The Bori constitute a group of people inhabiting in the central portion of Siyom  Valley and a major portion of the Sike Valley between Mega in the South and Gasheng in the north of Siang District. Of the 13 villages over which the Bori population is spread, Gate, Gauteng, Gaming, Payum, Yio, Molo, Dupu, Cheying, Row, Bogu, Mega, Pame and Reying. Payum as its headquarters.

Dupu and Yio, Bogu and Mega are situated on the left bank of Siyom; Dupu and Yio above the confluence of Siyom and Sike, while Bogu and Mega below it.
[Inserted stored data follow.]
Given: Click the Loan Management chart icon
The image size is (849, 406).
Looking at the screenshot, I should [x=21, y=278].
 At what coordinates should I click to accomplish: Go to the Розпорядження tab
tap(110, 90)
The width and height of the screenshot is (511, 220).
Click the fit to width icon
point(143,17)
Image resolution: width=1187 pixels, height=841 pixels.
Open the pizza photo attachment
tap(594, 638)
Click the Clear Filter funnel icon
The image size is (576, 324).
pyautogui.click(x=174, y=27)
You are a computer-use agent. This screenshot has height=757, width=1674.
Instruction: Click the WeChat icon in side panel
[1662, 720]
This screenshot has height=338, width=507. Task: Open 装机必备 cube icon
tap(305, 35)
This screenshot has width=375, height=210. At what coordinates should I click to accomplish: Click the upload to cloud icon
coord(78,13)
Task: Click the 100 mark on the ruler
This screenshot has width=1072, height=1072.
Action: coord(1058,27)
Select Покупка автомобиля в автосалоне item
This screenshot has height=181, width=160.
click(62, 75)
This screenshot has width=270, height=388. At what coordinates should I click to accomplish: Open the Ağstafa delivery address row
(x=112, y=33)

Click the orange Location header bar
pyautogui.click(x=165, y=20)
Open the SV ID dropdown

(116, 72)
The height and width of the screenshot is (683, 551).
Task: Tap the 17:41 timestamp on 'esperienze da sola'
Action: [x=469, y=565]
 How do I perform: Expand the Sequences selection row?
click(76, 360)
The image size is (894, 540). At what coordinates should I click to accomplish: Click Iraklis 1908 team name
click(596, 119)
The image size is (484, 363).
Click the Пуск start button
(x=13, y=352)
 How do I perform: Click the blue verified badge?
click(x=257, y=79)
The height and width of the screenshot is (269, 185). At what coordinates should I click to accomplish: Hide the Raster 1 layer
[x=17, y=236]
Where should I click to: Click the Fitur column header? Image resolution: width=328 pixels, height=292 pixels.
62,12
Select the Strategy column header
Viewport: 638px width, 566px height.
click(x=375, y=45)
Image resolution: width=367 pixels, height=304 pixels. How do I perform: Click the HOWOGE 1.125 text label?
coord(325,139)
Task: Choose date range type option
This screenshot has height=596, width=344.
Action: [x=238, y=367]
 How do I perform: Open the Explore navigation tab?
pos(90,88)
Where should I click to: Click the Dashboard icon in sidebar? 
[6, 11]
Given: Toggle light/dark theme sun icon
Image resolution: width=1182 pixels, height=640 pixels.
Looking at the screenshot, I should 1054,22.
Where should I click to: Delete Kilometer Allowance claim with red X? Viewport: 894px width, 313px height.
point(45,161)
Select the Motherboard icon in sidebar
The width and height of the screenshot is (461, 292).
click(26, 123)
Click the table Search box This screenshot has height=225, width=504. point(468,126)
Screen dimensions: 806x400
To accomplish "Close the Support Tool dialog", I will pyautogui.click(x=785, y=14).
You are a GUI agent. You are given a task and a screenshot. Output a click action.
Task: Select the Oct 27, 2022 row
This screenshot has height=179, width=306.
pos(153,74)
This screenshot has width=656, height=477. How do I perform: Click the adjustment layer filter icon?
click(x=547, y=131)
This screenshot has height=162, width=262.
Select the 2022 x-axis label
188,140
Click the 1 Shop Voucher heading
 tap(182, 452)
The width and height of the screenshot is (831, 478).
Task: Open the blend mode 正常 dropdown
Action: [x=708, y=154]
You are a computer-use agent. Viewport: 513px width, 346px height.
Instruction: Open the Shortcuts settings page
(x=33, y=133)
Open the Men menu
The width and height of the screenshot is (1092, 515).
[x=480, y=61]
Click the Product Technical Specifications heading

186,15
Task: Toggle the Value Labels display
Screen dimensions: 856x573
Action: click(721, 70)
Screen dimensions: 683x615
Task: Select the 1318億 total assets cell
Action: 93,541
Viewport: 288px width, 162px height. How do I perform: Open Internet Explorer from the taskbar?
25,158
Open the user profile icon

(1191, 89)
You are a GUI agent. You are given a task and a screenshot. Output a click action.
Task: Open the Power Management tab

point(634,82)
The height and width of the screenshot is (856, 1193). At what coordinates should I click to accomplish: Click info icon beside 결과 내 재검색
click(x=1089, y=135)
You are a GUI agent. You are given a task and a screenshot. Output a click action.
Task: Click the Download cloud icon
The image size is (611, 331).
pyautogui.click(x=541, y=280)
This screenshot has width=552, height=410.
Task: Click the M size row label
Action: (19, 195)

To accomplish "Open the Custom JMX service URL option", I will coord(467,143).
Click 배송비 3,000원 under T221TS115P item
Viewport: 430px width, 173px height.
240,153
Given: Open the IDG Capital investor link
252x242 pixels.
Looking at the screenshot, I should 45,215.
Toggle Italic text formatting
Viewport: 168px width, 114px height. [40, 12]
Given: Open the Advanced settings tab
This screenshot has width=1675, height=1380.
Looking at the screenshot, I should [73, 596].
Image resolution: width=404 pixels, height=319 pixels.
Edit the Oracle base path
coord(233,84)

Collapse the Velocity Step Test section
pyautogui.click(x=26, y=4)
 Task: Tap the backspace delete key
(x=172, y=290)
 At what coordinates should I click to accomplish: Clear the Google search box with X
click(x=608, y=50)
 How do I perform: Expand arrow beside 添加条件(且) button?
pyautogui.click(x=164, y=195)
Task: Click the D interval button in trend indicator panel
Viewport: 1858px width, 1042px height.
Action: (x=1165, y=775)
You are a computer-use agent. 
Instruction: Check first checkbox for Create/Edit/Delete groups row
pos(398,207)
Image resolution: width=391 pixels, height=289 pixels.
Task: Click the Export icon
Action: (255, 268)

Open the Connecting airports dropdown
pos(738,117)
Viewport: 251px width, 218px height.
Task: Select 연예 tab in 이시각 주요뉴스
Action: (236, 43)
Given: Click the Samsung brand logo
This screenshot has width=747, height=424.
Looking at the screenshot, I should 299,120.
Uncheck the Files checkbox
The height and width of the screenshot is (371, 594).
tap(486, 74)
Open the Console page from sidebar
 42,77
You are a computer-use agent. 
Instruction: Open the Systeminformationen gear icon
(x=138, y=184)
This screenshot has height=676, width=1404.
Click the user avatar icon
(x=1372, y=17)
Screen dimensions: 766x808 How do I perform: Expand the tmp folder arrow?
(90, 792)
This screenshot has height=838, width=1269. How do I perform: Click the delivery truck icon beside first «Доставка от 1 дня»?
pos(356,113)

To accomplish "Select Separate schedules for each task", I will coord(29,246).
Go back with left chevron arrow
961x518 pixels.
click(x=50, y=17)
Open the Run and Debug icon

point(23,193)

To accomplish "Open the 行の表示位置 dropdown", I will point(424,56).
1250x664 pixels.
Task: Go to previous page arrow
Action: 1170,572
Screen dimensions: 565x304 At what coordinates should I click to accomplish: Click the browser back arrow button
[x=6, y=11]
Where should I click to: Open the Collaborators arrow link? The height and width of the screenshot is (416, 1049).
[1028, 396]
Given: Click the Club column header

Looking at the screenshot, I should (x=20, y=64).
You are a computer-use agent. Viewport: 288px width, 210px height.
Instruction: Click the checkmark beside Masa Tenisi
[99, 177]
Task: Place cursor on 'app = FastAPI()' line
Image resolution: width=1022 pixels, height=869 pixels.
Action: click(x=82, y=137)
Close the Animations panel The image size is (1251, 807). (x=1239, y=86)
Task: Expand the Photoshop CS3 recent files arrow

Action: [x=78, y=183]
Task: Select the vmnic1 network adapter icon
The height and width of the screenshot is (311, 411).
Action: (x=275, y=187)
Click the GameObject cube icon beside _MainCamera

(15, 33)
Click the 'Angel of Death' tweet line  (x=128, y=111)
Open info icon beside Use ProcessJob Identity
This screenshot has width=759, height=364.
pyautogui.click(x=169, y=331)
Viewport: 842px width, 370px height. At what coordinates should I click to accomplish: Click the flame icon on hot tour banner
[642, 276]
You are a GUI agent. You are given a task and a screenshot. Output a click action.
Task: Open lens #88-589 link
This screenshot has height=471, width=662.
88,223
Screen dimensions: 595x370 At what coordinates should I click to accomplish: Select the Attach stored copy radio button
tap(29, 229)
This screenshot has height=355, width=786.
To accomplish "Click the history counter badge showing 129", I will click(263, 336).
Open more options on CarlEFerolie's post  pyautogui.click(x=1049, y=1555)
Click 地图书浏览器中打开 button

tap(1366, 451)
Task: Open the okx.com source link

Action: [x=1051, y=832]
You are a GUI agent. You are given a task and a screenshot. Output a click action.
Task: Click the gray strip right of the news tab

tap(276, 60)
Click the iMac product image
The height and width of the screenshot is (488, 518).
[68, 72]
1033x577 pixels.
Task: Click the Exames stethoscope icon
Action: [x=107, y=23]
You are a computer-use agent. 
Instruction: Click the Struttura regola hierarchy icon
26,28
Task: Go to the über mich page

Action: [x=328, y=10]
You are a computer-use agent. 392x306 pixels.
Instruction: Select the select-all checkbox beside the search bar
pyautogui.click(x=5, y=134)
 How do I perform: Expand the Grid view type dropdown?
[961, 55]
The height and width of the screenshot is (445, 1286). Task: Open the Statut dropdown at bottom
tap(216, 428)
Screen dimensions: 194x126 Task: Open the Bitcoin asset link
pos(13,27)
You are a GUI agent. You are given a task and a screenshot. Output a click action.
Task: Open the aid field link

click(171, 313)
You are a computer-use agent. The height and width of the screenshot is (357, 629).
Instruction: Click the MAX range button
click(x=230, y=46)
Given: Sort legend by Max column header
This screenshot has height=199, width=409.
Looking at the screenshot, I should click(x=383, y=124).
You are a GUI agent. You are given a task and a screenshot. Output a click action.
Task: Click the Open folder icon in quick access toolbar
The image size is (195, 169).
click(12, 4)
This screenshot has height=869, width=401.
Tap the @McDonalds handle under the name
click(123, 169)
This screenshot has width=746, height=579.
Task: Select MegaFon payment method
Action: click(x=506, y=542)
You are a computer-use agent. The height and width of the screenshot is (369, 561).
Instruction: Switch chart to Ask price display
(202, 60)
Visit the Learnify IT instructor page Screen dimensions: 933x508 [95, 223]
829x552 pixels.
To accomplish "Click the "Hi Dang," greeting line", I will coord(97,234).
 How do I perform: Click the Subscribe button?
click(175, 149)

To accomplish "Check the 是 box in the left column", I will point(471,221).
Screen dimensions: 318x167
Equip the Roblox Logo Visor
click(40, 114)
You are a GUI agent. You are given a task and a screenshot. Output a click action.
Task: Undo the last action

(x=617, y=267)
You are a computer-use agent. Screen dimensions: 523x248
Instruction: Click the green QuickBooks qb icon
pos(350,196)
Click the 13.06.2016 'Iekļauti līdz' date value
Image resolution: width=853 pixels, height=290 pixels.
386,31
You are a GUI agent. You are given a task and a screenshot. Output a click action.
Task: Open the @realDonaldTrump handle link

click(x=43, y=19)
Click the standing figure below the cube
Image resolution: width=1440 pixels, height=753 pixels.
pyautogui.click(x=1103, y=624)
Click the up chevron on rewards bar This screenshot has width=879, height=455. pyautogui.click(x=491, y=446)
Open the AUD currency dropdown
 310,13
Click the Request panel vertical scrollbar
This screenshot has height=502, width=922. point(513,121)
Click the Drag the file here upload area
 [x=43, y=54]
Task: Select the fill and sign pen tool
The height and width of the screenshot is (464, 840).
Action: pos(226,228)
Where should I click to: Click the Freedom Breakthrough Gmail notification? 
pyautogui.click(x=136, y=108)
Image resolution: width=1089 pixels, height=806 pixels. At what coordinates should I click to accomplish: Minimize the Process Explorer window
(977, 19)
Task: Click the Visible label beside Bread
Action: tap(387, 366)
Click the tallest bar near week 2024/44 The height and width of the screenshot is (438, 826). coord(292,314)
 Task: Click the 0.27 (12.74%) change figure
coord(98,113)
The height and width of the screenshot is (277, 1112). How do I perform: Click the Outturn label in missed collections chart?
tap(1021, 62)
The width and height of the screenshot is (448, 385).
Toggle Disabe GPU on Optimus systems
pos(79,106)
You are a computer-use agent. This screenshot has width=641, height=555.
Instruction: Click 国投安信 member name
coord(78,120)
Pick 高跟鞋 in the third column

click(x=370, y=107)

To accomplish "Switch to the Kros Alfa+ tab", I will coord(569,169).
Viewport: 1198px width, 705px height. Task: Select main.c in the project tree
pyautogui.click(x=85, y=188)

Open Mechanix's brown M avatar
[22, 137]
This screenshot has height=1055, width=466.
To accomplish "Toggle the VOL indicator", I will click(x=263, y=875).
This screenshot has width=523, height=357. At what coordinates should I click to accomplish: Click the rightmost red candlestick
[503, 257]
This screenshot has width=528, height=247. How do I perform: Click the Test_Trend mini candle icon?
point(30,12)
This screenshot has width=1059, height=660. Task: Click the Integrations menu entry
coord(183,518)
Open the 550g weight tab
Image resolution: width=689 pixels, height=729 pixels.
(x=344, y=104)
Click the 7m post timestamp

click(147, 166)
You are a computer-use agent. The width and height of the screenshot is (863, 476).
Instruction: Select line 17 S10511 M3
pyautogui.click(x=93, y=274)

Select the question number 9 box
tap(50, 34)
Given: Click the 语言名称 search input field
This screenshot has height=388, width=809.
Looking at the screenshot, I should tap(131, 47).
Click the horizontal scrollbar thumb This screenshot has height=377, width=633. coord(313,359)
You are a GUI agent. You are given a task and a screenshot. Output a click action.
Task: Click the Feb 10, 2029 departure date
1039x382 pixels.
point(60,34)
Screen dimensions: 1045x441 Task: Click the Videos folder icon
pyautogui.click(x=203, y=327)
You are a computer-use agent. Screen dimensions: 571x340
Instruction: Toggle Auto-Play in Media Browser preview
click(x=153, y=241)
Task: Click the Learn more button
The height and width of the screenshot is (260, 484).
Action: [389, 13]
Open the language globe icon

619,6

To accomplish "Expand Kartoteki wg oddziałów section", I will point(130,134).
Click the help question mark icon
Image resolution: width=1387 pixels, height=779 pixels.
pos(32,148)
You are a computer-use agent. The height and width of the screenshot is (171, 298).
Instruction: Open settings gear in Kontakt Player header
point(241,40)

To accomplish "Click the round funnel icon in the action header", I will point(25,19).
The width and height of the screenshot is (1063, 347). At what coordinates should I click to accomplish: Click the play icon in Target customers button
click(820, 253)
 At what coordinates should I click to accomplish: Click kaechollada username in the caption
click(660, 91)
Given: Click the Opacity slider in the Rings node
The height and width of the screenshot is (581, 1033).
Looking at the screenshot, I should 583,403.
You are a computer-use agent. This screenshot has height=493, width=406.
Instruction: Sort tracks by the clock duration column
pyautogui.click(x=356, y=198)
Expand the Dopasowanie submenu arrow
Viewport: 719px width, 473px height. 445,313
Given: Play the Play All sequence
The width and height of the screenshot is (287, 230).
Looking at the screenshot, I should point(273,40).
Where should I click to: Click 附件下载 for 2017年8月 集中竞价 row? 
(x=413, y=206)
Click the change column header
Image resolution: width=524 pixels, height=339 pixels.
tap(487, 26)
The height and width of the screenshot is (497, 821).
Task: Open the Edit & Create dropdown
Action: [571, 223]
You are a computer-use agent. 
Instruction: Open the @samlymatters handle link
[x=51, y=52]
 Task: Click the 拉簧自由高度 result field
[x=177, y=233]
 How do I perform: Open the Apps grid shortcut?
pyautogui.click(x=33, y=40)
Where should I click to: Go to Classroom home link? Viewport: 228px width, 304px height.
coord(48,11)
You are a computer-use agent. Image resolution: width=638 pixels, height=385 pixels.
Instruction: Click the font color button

Pame is also situated below the confluence but on the right bank of Siyom River.

Gate, Gasheng and Payum are located along the right bank of Sike and Gaming on its left bank. The area extends over . Comparatively, it forms a small fraction, about 3.9 percent area of the district. The population represents approximately 4.3 percent of the entire population of the district.

Organisation and lifestyle 

The Adi Bori tribe are mostly found in Payum circle.  In Bori villages, a leader styled Gam burah or Gao Burah moderates the council of the village. The head of the council is chosen by unanimous decision by the people of the council.  To solve a village problem, the villagers get together in the village kebang in the presence of the council head. Bori people practice rice cultivation, and it is considered the main staple food. They practice hunting and trapping as well.  Bori people raise mithuns, chickens, and pigs. Domestic vegetables are also cultivated. Their lifestyle is similar to the other tribes of the Siang district.

Languages 
The language spoken by this group is a Sino-Tibetan language known as Bori or Adi.  It is spoken with major variations among all the Bori-Adi subgroups.

Festival 
The Adi Bori celebrate their own festival known as Donggin. In the Adi language, Donggin translates to "spring season". The Tribal people welcome spring by celebrating Donggin from 2 February to 5 February every year. They celebrate this festival for good harvesting as well. In this festival, they sacrifice mithuns, pigs and chickens to Ane Donggin for health & prosperity.

References

Bibliography 
 Danggen, Bani. (2003). The kebang: A unique indigenous political institution of the Adis. Delhi: Himalayan Publishers. 
 Hamilton, A. (1983 [1912]). In Abor jungles of north-east India. Delhi: Mittal Publications.
 Danggen, Bani. (2003). A book of conversation: A help book for English to Adi conversation. Itanagar: Himalayan Publishers. .
 BBC TV program Tribe, episode on the Adi; explorer Bruce Parry lived among them for a month as an honorary tribesman, 'adopted' by a village gam.
 Mibang, Tamo; & Chaudhuri, S. K. (Eds.) (2004). Folk culture and oral literature from north-east India. New Delhi: Mittal. .
 Nyori, Tai (1993). History and Culture of the Adis, Omsons Publications, New Delhi-110 027.
 Lego, N. N. (1992). British relations with the Adis, 1825-1947. New Delhi: Omsons Publications. .
 Mibang, Tamo; & Abraham, P. T. (2001). An introduction to Adi language. Itanagar, Arunachal Pradeh: Himalayan Publishers. .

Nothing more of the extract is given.